Looking at its travels the past year, it’s easy to think of CityDance Ensemble as a small-
scale United Nations. Setting out from its home base at Strathmore Hall in North Bethesda, the company has performed and taught across the Middle East, from Jordan to Israel to the United Arab Emirates, followed by a swoop down to Chile.
CityDance Ensemble has returned home with an intriguing program that reflects some of its far-flung experiences. It is being performed Thursday and Friday at the Kennedy Center Terrace Theater.
CityDance Artistic Director Paul Gordon Emerson says his company is lucky to be based in Washington at a time when the value of using the arts to break down barriers is being recognized - particularly the wordless arts of music and dance.
Mr. Emerson came to the District years ago to join the Foreign Service because of his interest in cultural exchange, but instead he ended up spending seven years as a congressional aide before finding a role at CityDance, eventually becoming its artistic director.
Nothing if not flexible, he has choreographed and danced himself but now seems concentrated on that early urge to forge a way for countries to find common ground, especially in the most troubled parts of the world.
“All you see about the Middle East is on television,” he notes, “and most of the time, TV doesn’t cover unless there’s something wrong. These people have a rich history stretching back thousands of years, but they are also curious to know about you. You go back to being people - not images on the television screen - and that makes dialogue possible and change possible.
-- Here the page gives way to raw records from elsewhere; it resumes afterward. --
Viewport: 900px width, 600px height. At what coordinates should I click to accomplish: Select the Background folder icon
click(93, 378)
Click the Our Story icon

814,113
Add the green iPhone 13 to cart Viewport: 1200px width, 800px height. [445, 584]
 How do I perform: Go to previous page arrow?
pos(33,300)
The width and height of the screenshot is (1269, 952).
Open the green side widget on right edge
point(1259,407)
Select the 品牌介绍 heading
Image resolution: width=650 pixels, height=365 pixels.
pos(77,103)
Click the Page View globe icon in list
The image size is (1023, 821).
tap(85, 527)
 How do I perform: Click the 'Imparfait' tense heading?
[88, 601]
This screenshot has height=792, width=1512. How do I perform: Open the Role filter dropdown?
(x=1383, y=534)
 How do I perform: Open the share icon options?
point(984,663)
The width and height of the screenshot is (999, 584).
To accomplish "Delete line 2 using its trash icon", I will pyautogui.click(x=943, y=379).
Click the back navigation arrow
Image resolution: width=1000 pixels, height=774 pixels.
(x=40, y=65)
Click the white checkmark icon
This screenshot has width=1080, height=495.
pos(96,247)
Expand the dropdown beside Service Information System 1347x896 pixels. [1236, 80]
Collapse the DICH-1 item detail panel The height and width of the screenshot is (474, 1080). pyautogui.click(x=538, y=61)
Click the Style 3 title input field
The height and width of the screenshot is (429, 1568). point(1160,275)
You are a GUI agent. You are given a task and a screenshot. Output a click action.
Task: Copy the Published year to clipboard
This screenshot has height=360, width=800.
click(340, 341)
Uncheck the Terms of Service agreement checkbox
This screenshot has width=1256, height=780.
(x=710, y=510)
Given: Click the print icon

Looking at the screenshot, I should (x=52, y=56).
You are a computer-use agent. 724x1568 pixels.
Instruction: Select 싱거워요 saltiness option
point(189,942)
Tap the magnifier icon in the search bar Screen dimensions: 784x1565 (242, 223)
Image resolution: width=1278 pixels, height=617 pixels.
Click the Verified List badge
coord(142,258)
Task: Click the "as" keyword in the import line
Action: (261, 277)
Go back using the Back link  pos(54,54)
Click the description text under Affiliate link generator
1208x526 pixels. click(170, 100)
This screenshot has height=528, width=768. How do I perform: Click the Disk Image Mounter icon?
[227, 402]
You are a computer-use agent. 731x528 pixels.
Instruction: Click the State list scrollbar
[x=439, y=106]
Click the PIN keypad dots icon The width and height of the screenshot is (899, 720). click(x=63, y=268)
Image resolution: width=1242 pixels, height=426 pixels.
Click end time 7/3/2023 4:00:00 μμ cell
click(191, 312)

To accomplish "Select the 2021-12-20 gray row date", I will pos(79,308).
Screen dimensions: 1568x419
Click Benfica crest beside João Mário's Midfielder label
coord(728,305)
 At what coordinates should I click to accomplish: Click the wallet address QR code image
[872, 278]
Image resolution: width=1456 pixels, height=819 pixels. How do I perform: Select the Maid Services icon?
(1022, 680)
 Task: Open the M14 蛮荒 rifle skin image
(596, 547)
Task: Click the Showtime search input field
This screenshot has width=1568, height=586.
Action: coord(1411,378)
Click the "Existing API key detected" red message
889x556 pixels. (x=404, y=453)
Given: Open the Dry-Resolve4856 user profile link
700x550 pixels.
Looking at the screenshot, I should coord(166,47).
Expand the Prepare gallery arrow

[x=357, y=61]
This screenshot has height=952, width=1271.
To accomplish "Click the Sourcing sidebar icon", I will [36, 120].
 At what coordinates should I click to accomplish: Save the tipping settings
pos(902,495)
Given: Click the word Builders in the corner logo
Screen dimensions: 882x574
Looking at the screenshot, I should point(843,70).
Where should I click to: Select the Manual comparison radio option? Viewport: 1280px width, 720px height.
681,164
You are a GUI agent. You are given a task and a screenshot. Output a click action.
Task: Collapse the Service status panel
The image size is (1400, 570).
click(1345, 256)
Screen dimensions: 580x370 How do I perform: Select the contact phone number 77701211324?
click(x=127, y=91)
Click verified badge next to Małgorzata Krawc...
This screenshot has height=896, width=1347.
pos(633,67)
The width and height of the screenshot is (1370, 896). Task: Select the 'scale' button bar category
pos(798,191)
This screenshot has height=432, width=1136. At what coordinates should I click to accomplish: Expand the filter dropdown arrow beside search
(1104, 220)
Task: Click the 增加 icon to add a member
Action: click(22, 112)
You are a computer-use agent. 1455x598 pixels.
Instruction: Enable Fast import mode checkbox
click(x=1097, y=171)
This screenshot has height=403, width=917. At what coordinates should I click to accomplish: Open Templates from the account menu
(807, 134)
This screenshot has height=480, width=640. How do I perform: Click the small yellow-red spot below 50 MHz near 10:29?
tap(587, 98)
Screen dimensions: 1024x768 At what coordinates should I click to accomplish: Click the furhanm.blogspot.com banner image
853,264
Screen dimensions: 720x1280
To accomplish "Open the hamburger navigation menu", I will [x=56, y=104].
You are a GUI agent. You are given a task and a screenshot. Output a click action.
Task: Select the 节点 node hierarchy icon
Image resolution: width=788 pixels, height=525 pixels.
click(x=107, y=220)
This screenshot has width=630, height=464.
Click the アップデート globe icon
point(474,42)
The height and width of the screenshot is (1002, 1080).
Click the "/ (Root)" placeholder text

“I’m just back from another week in Israel and Jordan fostering the partnerships that will lead us to go back again this spring,” he says. “When you’re asked to do that by a part of the world that doesn’t necessarily relate to or understand America, the fact that they said, ‘What you’ve done for us is extraordinary, and we hope you’ll come back and continue’ - that’s all you could ask for out of life.”
The State Department told the ensemble to be prepared for Middle Eastern audiences - the children in particular - to be reserved. The company says it instead saw the youngsters go delightfully crazy at the “Jungle Book” shows that had been brought over especially for them.
A surefire light moment on the CityDance program is “Mattress Suite” by Larry Keigwin, whose company made a big splash at the Kennedy Center a week ago.
“We’re very lucky to have a work of his,” Mr. Emerson says. “He is one of the genuine funniest choreographers I’ve ever come across.”
The Kennedy Center program will end with a signature work by artist-in-residence (and rehearsal director) Christopher K. Morgan called “Thirst.”
“Prior to the show, Chris asks, ‘What do you thirst for?’ ” Mr. Emerson says. “Chris has built up this repertoire of people answering a universal question in a dozen languages; it’s part of the show’s soundscape. ‘Thirst’ has been seen on several continents; to hear it in Hebrew, Arabic and English on the same program - it’s startling.”
Another way CityDance prepared for its recent travels, Mr. Emerson says, was to organize a choreographers commission. Out of the 120 responses received, Rachel Erdos from Israel and Alex Neoral from Brazil were singled out.
“[They] had something very fresh, some of the most intriguing work that’s happening internationally. So here are two artists under 30, with major things to say, completely unknown in the United States,” he says. “I think sharing the next generation of talent with an audience at home is kind of why CityDance exists.”